Alan Frischer, MD, MPH
Have you noticed how much COVID-19 and isolation humor revolves around alcohol use? We are all aware that the pandemic has led to a huge rise in alcohol sales; some estimates show more than a 60% increase. This may, in part, be a sign of a dramatic increase in mental health and particularly addiction issues. Of course, long before this worldwide pandemic, we became aware of the opioid crisis, and long before that, drug and alcohol addiction has existed as a serious and tragic problem.
Addiction is a mental disorder, which compels the victim to repeatedly use substances or engage in behaviors even when there are harmful consequences. Addiction destroys relationships and careers, and threatens one’s health and safety. Nearly every family is touched in some way by addiction.
Alcohol is the most widely abused substance in this country. It is likely that 6% of Americans have an alcohol disorder, yet only 7% of those addicted ever receive treatment. Worldwide, alcohol may be a factor in one in every 20 deaths.
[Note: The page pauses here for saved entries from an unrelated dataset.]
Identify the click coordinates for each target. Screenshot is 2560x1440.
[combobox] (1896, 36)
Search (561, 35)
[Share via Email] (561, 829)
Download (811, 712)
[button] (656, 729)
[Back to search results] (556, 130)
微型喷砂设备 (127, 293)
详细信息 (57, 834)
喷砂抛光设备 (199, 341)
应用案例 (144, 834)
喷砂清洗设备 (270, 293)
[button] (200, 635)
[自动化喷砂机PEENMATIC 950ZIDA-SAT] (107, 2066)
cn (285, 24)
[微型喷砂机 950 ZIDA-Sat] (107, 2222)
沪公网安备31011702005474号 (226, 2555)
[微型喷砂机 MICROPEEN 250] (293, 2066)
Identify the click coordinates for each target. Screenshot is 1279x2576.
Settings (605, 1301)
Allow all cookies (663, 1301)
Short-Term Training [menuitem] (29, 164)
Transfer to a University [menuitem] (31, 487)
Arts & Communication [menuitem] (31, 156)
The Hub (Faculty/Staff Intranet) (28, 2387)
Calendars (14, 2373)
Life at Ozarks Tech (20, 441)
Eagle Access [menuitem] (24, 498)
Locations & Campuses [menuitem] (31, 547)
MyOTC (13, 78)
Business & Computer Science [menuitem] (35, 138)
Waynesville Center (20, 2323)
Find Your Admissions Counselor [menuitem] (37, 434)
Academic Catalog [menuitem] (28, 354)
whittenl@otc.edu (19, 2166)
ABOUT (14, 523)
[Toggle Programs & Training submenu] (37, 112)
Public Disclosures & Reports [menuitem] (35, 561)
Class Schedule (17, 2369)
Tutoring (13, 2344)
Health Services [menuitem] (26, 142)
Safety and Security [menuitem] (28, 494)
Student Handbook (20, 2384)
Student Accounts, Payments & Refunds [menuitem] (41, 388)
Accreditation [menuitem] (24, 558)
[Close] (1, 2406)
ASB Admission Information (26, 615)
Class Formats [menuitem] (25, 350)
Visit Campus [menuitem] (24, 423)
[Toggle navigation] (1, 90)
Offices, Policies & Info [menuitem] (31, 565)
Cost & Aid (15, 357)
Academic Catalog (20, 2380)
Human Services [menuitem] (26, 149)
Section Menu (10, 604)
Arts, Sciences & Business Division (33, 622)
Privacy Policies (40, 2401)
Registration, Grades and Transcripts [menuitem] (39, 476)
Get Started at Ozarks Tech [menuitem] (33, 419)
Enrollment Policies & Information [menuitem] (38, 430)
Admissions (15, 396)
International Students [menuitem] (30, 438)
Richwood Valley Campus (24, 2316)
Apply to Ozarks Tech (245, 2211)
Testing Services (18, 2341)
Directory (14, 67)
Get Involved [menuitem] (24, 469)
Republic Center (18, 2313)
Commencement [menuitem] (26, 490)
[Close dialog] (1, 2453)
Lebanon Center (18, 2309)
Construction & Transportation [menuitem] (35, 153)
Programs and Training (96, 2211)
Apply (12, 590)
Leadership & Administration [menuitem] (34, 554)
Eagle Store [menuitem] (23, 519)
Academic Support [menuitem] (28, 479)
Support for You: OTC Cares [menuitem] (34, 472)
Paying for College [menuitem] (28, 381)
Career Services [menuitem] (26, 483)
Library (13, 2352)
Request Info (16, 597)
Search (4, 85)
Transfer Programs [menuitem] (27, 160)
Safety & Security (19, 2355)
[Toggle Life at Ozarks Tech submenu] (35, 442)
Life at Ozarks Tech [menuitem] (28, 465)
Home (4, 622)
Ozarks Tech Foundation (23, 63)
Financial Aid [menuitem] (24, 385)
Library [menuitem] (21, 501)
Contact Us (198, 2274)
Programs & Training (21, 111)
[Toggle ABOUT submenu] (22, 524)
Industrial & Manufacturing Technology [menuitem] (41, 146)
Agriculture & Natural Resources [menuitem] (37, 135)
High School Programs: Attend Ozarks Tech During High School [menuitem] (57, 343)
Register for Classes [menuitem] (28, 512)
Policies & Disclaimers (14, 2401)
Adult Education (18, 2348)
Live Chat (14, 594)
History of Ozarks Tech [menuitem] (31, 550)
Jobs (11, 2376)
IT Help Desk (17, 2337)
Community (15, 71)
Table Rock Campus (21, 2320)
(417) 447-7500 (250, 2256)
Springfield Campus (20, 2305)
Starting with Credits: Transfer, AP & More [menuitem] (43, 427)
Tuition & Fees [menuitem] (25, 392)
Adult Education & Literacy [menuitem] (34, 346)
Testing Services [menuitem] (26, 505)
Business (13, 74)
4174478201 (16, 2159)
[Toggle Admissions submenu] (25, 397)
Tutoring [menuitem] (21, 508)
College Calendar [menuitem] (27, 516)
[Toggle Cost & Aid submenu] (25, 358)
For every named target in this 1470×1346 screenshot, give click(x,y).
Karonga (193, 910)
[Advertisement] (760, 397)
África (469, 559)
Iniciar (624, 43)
Opioids are a class of drugs that block pain and cause euphoria, and pose a high risk for addiction and overdose. They are controlled substances, but are often sold illegally. In particular, heroin mixed with fentanyl has contributed significantly to the opioid epidemic in the United States. Both legally prescribed and illegal opioids have lead to a surge in deaths over the past two decades.
For most of us, having a drink or taking a pill is an experience we can walk away from without needing more. It’s not easy to truly understand why or how others become addicted. Addiction is a complex disease; quitting may take more than good intentions, moral principles, or a strong will. While the initial decision to take a drug is voluntary, repeated drug use can lead to changes in the brain that challenge self-control and interfere with the ability to resist the drug. These brain changes can persist, which is why addicts are at increased risk for returning to drug use even after years of sobriety. Therefore, treatment must not only be ongoing, but permanent.
As the addict continues to use a drug, the brain adapts by reducing the ability of cells to respond to it. Over time, this reduces the high – which is known as tolerance. The user might try taking more of the drug to achieve the same high. These brain adaptations lead to the person becoming less and less able to derive pleasure from the other things they once enjoyed, like food, exercise, sex, or social activities.
Long term drug use can also cause changes in other brain chemical systems and circuits, affecting learning, judgment, decision making, handing stress, memory and behavior.
Why do some people become addicted and not others? A number of factors change the odds. Biological factors, including the genes that we are born with, gender, ethnicity, and the presence of other mental disorders, have a significant influence. Environmental factors include family influences, friends, socioeconomic factors, economic status and quality of life, peer pressure, physical and sexual abuse, early exposure to drugs, stress and parental guidance. These genetic and environmental factors interact with developmental stages. Areas of the brain that control decision-making, judgment, and self-control are not fully developed in the teenage years, so an early start to drug use makes an addiction more likely.
Can drug addiction be cured or prevented? When we treat chronic diseases like diabetes, asthma or heart disease, we don’t necessarily find a cure. Instead, the goal is to control the disease. Similarly, addiction is treatable and can be successfully controlled. The most successful treatment plan is tailored to the individual’s drug use pattern and any existing medical, psychological, or social problems, and may be a combination of addiction treatment medicines with behavioral therapy.
The number of addicts in the United States is staggering. Prevention is aimed at family, schools, religious organizations, and communities. If you or someone you know has a substance abuse problem, there is help available, and I urge you to seek medical attention.